Si faceva pubblicità in maniera diversa da quanto si era fatto sino a quel momento, si costruivano set, bisognava arrangiarsi, inventare e il giovane Mimmo viene subito messo alla prova. Il gruppo di Studio Azzurro lo coinvolge anche nel suo primo film, Facce di festa (1980), girato nell’arco di poche ore l’anno precedente. Il ragazzo fa la parte di se stesso.
Il mondo che sta imparando a conoscere lo affascina, lo seduce, lo spaventa, ma capisce che ci vuole stare.
In quell’ambiente conosce un ragazzo come lui, Riccardo Gusmaroli. Insieme, nel 1985 fondano uno studio fotografico in via Vignola, una traversa di via Ripamonti. Milano sta cambiando, con una formula abusata, sta diventando una città da bere, da consumare. Ma Iacopino non si monta la testa, lavora a testa bassa alle sue foto in cui inserisce il colore. Certo sono foto a colori, ma il colore viene anche aggiunto con escamotages, polveri, pigmenti, fondali: sono costruzioni delle immagini.
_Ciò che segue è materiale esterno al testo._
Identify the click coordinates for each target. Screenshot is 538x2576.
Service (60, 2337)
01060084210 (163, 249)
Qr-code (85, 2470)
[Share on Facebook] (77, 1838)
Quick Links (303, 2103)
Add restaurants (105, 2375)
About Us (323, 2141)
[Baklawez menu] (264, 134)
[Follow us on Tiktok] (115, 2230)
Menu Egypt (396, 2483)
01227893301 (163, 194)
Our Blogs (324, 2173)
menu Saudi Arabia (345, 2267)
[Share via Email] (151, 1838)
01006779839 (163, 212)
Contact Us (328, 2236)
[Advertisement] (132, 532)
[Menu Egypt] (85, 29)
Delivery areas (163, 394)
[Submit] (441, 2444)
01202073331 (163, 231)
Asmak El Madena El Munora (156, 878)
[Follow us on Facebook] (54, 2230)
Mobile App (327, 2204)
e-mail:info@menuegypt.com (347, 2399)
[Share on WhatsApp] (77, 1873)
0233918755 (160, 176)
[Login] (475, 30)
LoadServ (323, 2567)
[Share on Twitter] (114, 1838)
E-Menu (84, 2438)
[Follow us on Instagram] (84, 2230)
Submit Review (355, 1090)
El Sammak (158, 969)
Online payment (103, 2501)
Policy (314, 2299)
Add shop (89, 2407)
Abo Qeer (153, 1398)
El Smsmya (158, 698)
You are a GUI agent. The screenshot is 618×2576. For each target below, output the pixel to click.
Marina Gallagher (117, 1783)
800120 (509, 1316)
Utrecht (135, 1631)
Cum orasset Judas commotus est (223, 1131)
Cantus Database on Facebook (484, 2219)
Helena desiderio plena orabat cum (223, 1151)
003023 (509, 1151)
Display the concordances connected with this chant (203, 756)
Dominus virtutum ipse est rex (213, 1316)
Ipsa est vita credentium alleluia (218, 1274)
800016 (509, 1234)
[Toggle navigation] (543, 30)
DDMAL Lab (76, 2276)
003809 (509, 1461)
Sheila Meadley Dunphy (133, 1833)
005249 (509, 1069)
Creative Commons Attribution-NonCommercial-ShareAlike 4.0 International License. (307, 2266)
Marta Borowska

A un certo punto entra in scena Franco Toselli, che inizia a interessarsi al lavoro dell’amico Gusmaroli. Iacopino lascia passare del tempo e nel 1996 mostra al gallerista le sue piccole sculture di carta, vengono subito battezzate Germogli, siamo di fronte a una dimensione embrionale, di trasformazione, di in fieri. Toselli ha l’occhio molto lungo e l’anima capace di leggere. Iacopino è alla ricerca di qualcosa che lo soddisfi, sente che gli manca un pezzo. Un giorno in un centro commerciale, vede un espositore di metri colorati, quelli che si usano in sartoria, ma anche a casa. È come un’esplosione mentale, ne compra alcuni, comincia a montarli sulla tela. È l’objet trouvè di duchampiano rimando che lo attanaglia. È il suo. Da quel momento, siamo intorno al 2000, ci lavora instancabilmente, ma non esclusivamente.